An invariants-based method for efficient identification of hybrid species from large-scale genomic data

  • Laura S. Kubatko,
  • Julia Chifman

DOI
https://doi.org/10.1186/s12862-019-1439-7
Journal volume & issue
Vol. 19, no. 1
pp. 1 – 13

Abstract

Read online

Abstract Background Coalescent-based species tree inference has become widely used in the analysis of genome-scale multilocus and SNP datasets when the goal is inference of a species-level phylogeny. However, numerous evolutionary processes are known to violate the assumptions of a coalescence-only model and complicate inference of the species tree. One such process is hybrid speciation, in which a species shares its ancestry with two distinct species.

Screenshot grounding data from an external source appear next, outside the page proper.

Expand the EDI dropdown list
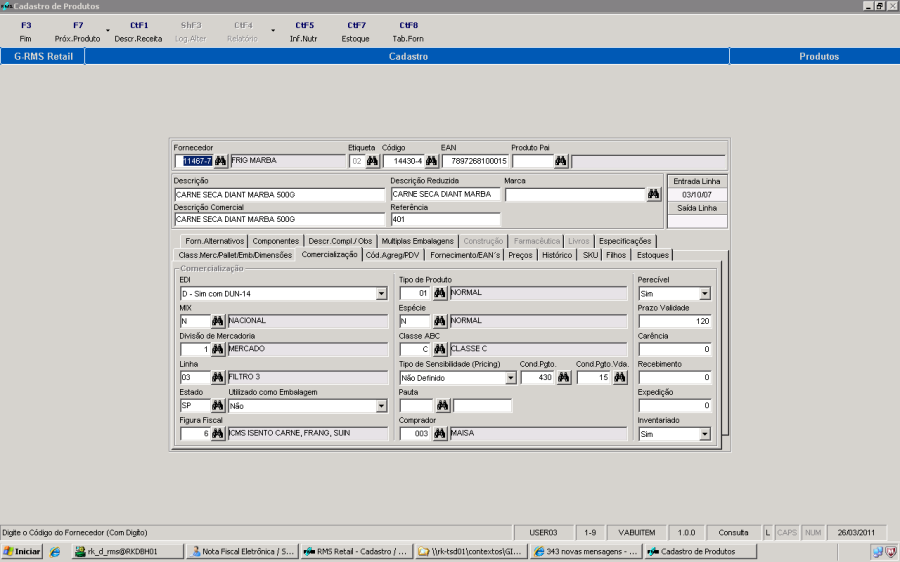[x=381, y=294]
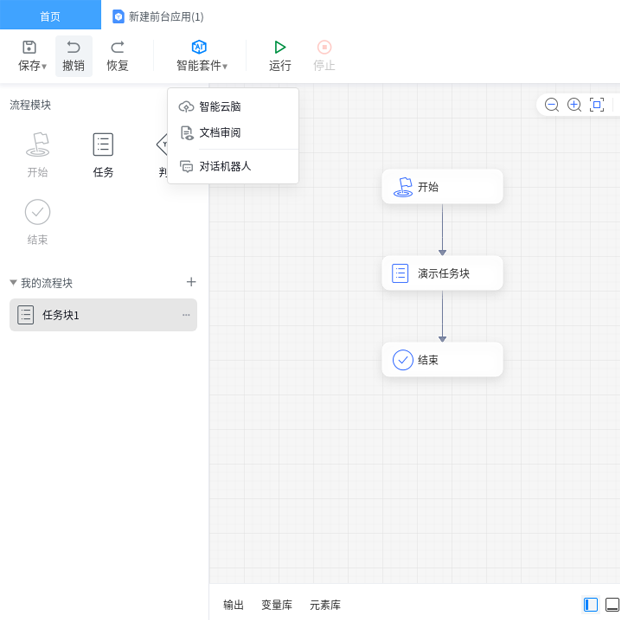Click the Save icon in toolbar
The height and width of the screenshot is (620, 620).
point(29,47)
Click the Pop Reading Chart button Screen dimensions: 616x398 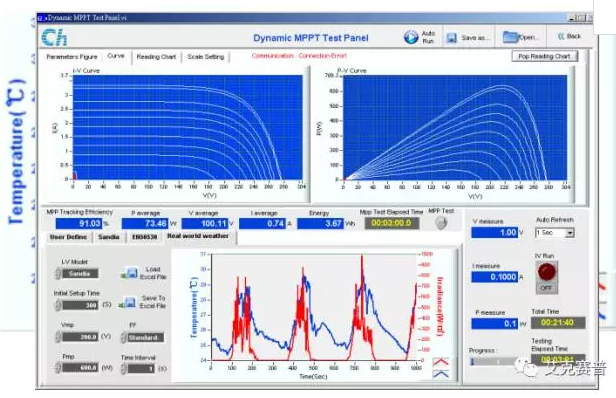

Although many methods have been proposed to detect hybrid speciation, only a few have considered both hybridization and coalescence in a unified framework, and these are generally limited to the setting in which putative hybrid species must be identified in advance. Results Here we propose a method that can examine genome-scale data for a large number of taxa and detect those taxa that may have arisen via hybridization, as well as their potential “parental” taxa. The method is based on a model that considers both coalescence and hybridization together, and uses phylogenetic invariants to construct a test that scales well in terms of computational time for both the number of taxa and the amount of sequence data. We test the method using simulated data for up 20 taxa and 100,000bp, and find that the method accurately identifies both recent and ancient hybrid species in less than 30 s. We apply the method to two empirical datasets, one composed of Sistrurus rattlesnakes for which hybrid speciation is not supported by previous work, and one consisting of several species of Heliconius butterflies for which some evidence of hybrid speciation has been previously found. Conclusions The proposed method is powerful for detecting hybridization for both recent and ancient hybridization events. The computations required can be carried out rapidly for a large number of sequences using genome-scale data, and the method is appropriate for both SNP and multilocus data.